Once war arrives, children in the region are only given two options: Eat or be eaten. Oftentimes, the children are family-less and are incapable of managing alone; there are no jobs or homes available, and the children do not have any hope to survive. Unable to protect themselves, the children will most probably die of starvation or sickness.
Thus, becoming a soldier is not an alternative, but rather a quite appealing choice. The army provides them with food, shelter, and other necessities of life. The children are also able to receive an “education,” in a way. They learn how to use weapons and to protect themselves. What’s more, these children find themselves belonging to a group where a comradeship and brotherhood is established. In addition, these children are paid. In order to maintain a lifestyle once they become an adult, these boys need to have some money. The pay allows them to get married, pay a dowry of sorts, and support a family.
Another source of motivation is the revenge that the children want to get for their families’ deaths. Having lost family members in the war, many have a hatred towards the enemy, and they seek to get revenge by taking part in the war.

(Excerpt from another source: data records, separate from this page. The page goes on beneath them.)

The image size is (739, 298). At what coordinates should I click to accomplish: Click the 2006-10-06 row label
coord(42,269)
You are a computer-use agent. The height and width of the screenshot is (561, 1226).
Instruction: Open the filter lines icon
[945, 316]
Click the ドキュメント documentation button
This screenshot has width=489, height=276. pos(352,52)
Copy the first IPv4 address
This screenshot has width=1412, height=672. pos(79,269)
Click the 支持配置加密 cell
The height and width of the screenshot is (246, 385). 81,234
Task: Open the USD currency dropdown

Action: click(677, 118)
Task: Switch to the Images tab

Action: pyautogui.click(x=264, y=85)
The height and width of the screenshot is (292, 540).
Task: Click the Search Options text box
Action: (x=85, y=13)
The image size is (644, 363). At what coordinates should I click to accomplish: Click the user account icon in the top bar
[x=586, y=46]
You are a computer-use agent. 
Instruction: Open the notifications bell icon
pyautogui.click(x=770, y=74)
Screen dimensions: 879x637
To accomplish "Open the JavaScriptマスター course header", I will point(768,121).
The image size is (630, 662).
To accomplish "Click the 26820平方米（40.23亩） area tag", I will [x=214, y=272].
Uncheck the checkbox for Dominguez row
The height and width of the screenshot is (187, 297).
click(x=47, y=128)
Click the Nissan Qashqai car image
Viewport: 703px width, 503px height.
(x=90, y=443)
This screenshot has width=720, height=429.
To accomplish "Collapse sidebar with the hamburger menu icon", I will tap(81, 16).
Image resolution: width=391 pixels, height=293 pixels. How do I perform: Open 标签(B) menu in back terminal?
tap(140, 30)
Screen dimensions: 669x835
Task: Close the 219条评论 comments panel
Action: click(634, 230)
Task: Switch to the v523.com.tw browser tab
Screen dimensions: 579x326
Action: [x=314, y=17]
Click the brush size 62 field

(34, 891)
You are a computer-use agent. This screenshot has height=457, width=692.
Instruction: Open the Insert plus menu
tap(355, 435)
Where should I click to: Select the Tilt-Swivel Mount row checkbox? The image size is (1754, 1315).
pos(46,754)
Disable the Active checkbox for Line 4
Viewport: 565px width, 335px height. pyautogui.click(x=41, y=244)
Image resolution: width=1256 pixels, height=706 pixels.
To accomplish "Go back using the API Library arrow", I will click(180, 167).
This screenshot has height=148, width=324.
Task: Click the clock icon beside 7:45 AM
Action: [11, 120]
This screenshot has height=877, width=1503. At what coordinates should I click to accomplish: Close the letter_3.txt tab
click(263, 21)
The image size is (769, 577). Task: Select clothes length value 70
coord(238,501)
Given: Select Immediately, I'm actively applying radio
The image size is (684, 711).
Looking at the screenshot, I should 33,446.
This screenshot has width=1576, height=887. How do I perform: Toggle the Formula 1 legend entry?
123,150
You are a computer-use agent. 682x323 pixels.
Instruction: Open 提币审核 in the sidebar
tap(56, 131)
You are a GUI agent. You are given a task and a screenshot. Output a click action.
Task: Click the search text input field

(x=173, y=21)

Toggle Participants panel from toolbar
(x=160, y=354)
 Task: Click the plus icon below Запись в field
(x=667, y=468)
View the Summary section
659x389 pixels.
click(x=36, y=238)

Moreover, groups within the Middle East are striving to recruit soldiers. Groups like ISIS have methods for recruitment. Through videos and other online sources, these groups target young people that feel like outsiders or isolated. They appeal to the manliness of soldiers and promise adventure to those who join.
If these children join on their own will, can we call this modern-day slavery? In South Sudan, the children that were “rescued” by UNICEF asked that they be sent back to the armies. They missed the benefits of being a child soldier, where they were paid and everyday was exhilarating. If it was a choice that was made, can it be called slavery?